Do this
Render each nonblank line of the material below as a row in a Markdown table with the columns "Row" and "Line," numbering the rows in order.

Dataset records:
----
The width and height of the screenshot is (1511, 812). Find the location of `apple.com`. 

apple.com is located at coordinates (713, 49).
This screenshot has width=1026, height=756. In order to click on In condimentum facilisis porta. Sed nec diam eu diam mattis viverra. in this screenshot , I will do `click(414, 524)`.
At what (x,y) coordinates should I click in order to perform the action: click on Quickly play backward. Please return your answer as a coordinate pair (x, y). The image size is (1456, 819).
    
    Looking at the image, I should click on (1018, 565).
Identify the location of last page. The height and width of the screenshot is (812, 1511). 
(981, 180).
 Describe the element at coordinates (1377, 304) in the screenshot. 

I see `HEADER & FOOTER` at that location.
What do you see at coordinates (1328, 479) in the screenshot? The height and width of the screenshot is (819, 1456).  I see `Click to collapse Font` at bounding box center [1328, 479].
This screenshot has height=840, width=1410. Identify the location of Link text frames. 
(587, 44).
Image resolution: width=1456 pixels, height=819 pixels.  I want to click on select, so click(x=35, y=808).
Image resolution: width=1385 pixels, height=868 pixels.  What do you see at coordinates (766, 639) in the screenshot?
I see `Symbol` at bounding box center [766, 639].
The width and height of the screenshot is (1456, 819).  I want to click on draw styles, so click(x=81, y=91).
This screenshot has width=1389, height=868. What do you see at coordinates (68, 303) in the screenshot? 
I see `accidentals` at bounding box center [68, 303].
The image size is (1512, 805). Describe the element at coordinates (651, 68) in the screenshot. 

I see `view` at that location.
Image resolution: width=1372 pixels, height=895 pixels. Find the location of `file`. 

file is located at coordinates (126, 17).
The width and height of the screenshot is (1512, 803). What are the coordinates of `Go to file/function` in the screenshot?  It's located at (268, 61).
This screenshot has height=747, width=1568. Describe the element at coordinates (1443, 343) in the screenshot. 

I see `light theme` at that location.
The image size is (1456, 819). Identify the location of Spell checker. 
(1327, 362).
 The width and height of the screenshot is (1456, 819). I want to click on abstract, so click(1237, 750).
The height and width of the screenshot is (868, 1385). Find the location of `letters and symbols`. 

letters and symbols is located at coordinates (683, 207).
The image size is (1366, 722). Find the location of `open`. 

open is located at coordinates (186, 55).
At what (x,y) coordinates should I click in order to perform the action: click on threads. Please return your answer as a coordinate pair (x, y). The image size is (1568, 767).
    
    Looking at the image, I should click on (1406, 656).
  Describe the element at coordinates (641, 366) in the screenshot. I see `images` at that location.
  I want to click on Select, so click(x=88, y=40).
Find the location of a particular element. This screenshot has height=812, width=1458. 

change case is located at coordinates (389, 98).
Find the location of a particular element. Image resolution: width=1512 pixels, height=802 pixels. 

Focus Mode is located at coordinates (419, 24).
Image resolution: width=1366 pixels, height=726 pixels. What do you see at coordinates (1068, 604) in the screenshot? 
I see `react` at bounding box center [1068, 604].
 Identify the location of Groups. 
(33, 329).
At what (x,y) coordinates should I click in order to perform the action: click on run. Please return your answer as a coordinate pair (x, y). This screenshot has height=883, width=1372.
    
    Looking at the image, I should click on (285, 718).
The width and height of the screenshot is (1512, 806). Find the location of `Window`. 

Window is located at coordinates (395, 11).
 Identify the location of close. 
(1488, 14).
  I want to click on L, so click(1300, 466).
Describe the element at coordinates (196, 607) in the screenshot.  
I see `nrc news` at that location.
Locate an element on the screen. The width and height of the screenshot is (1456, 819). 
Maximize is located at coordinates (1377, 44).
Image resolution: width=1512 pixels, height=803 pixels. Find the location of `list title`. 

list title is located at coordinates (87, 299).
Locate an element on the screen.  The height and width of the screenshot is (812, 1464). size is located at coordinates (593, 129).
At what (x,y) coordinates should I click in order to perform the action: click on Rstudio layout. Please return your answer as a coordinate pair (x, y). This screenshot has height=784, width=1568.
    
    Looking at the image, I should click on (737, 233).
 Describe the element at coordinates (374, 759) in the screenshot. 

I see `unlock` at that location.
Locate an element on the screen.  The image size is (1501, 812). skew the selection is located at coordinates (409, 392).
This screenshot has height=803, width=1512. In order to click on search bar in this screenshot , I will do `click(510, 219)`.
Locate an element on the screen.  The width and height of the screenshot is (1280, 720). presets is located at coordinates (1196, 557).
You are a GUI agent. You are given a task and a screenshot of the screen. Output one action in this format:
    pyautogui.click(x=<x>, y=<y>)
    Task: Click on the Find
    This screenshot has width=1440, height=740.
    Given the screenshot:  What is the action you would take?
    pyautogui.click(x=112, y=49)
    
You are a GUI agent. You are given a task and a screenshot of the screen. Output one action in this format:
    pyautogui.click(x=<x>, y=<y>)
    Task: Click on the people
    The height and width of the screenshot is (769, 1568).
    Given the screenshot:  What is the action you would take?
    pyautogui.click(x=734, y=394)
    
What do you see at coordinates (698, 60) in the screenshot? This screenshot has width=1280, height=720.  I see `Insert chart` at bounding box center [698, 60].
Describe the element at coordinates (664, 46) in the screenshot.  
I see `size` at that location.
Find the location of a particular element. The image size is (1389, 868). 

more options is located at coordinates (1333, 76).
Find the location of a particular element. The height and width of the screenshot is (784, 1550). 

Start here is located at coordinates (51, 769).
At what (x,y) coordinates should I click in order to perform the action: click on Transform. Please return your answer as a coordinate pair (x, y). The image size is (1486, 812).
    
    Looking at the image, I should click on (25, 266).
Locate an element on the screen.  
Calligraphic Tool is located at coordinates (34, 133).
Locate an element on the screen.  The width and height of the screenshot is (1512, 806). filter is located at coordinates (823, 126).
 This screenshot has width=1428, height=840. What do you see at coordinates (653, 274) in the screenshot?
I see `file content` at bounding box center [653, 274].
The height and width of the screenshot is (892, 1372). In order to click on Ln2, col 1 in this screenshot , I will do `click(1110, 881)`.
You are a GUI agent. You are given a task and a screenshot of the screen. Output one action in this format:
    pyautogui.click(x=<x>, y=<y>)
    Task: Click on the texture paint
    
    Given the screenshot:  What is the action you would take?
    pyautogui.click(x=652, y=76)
----
Exercise answer
| Row | Line |
|---|---|
| 1 | The width and height of the screenshot is (1511, 812). Find the location of `apple.com`.  |
| 2 | apple.com is located at coordinates (713, 49). |
| 3 | This screenshot has width=1026, height=756. In order to click on In condimentum facilisis porta. Sed nec diam eu diam mattis viverra. in this screenshot , I will do `click(414, 524)`. |
| 4 | At what (x,y) coordinates should I click in order to perform the action: click on Quickly play backward. Please return your answer as a coordinate pair (x, y). The image size is (1456, 819). |
| 5 |     Looking at the image, I should click on (1018, 565). |
| 6 | Identify the location of last page. The height and width of the screenshot is (812, 1511).  |
| 7 | (981, 180). |
| 8 |  Describe the element at coordinates (1377, 304) in the screenshot.  |
| 9 | I see `HEADER & FOOTER` at that location. |
| 10 | What do you see at coordinates (1328, 479) in the screenshot? The height and width of the screenshot is (819, 1456).  I see `Click to collapse Font` at bounding box center [1328, 479]. |
| 11 | This screenshot has height=840, width=1410. Identify the location of Link text frames.  |
| 12 | (587, 44). |
| 13 | Image resolution: width=1456 pixels, height=819 pixels.  I want to click on select, so click(x=35, y=808). |
| 14 | Image resolution: width=1385 pixels, height=868 pixels.  What do you see at coordinates (766, 639) in the screenshot? |
| 15 | I see `Symbol` at bounding box center [766, 639]. |
| 16 | The width and height of the screenshot is (1456, 819).  I want to click on draw styles, so click(x=81, y=91). |
| 17 | This screenshot has width=1389, height=868. What do you see at coordinates (68, 303) in the screenshot?  |
| 18 | I see `accidentals` at bounding box center [68, 303]. |
| 19 | The image size is (1512, 805). Describe the element at coordinates (651, 68) in the screenshot.  |
| 20 | I see `view` at that location. |
| 21 | Image resolution: width=1372 pixels, height=895 pixels. Find the location of `file`.  |
| 22 | file is located at coordinates (126, 17). |
| 23 | The width and height of the screenshot is (1512, 803). What are the coordinates of `Go to file/function` in the screenshot?  It's located at (268, 61). |
| 24 | This screenshot has height=747, width=1568. Describe the element at coordinates (1443, 343) in the screenshot.  |
| 25 | I see `light theme` at that location. |
| 26 | The image size is (1456, 819). Identify the location of Spell checker.  |
| 27 | (1327, 362). |
| 28 |  The width and height of the screenshot is (1456, 819). I want to click on abstract, so click(1237, 750). |
| 29 | The height and width of the screenshot is (868, 1385). Find the location of `letters and symbols`.  |
| 30 | letters and symbols is located at coordinates (683, 207). |
| 31 | The image size is (1366, 722). Find the location of `open`.  |
| 32 | open is located at coordinates (186, 55). |
| 33 | At what (x,y) coordinates should I click in order to perform the action: click on threads. Please return your answer as a coordinate pair (x, y). The image size is (1568, 767). |
| 34 |     Looking at the image, I should click on (1406, 656). |
| 35 |   Describe the element at coordinates (641, 366) in the screenshot. I see `images` at that location. |
| 36 |   I want to click on Select, so click(x=88, y=40). |
| 37 | Find the location of a particular element. This screenshot has height=812, width=1458.  |
| 38 | change case is located at coordinates (389, 98). |
| 39 | Find the location of a particular element. Image resolution: width=1512 pixels, height=802 pixels.  |
| 40 | Focus Mode is located at coordinates (419, 24). |
| 41 | Image resolution: width=1366 pixels, height=726 pixels. What do you see at coordinates (1068, 604) in the screenshot?  |
| 42 | I see `react` at bounding box center [1068, 604]. |
| 43 |  Identify the location of Groups.  |
| 44 | (33, 329). |
| 45 | At what (x,y) coordinates should I click in order to perform the action: click on run. Please return your answer as a coordinate pair (x, y). This screenshot has height=883, width=1372. |
| 46 |     Looking at the image, I should click on (285, 718). |
| 47 | The width and height of the screenshot is (1512, 806). Find the location of `Window`.  |
| 48 | Window is located at coordinates (395, 11). |
| 49 |  Identify the location of close.  |
| 50 | (1488, 14). |
| 51 |   I want to click on L, so click(1300, 466). |
| 52 | Describe the element at coordinates (196, 607) in the screenshot.   |
| 53 | I see `nrc news` at that location. |
| 54 | Locate an element on the screen. The width and height of the screenshot is (1456, 819).  |
| 55 | Maximize is located at coordinates (1377, 44). |
| 56 | Image resolution: width=1512 pixels, height=803 pixels. Find the location of `list title`.  |
| 57 | list title is located at coordinates (87, 299). |
| 58 | Locate an element on the screen.  The height and width of the screenshot is (812, 1464). size is located at coordinates (593, 129). |
| 59 | At what (x,y) coordinates should I click in order to perform the action: click on Rstudio layout. Please return your answer as a coordinate pair (x, y). This screenshot has height=784, width=1568. |
| 60 |     Looking at the image, I should click on (737, 233). |
| 61 |  Describe the element at coordinates (374, 759) in the screenshot.  |
| 62 | I see `unlock` at that location. |
| 63 | Locate an element on the screen.  The image size is (1501, 812). skew the selection is located at coordinates (409, 392). |
| 64 | This screenshot has height=803, width=1512. In order to click on search bar in this screenshot , I will do `click(510, 219)`. |
| 65 | Locate an element on the screen.  The width and height of the screenshot is (1280, 720). presets is located at coordinates (1196, 557). |
| 66 | You are a GUI agent. You are given a task and a screenshot of the screen. Output one action in this format: |
| 67 |     pyautogui.click(x=<x>, y=<y>) |
| 68 |     Task: Click on the Find |
| 69 |     This screenshot has width=1440, height=740. |
| 70 |     Given the screenshot:  What is the action you would take? |
| 71 |     pyautogui.click(x=112, y=49) |
| 72 | You are a GUI agent. You are given a task and a screenshot of the screen. Output one action in this format: |
| 73 |     pyautogui.click(x=<x>, y=<y>) |
| 74 |     Task: Click on the people |
| 75 |     The height and width of the screenshot is (769, 1568). |
| 76 |     Given the screenshot:  What is the action you would take? |
| 77 |     pyautogui.click(x=734, y=394) |
| 78 | What do you see at coordinates (698, 60) in the screenshot? This screenshot has width=1280, height=720.  I see `Insert chart` at bounding box center [698, 60]. |
| 79 | Describe the element at coordinates (664, 46) in the screenshot.   |
| 80 | I see `size` at that location. |
| 81 | Find the location of a particular element. The image size is (1389, 868).  |
| 82 | more options is located at coordinates (1333, 76). |
| 83 | Find the location of a particular element. The height and width of the screenshot is (784, 1550).  |
| 84 | Start here is located at coordinates (51, 769). |
| 85 | At what (x,y) coordinates should I click in order to perform the action: click on Transform. Please return your answer as a coordinate pair (x, y). The image size is (1486, 812). |
| 86 |     Looking at the image, I should click on (25, 266). |
| 87 | Locate an element on the screen.   |
| 88 | Calligraphic Tool is located at coordinates (34, 133). |
| 89 | Locate an element on the screen.  The width and height of the screenshot is (1512, 806). filter is located at coordinates (823, 126). |
| 90 |  This screenshot has width=1428, height=840. What do you see at coordinates (653, 274) in the screenshot? |
| 91 | I see `file content` at bounding box center [653, 274]. |
| 92 | The height and width of the screenshot is (892, 1372). In order to click on Ln2, col 1 in this screenshot , I will do `click(1110, 881)`. |
| 93 | You are a GUI agent. You are given a task and a screenshot of the screen. Output one action in this format: |
| 94 |     pyautogui.click(x=<x>, y=<y>) |
| 95 |     Task: Click on the texture paint |
| 96 |     Given the screenshot:  What is the action you would take? |
| 97 |     pyautogui.click(x=652, y=76) |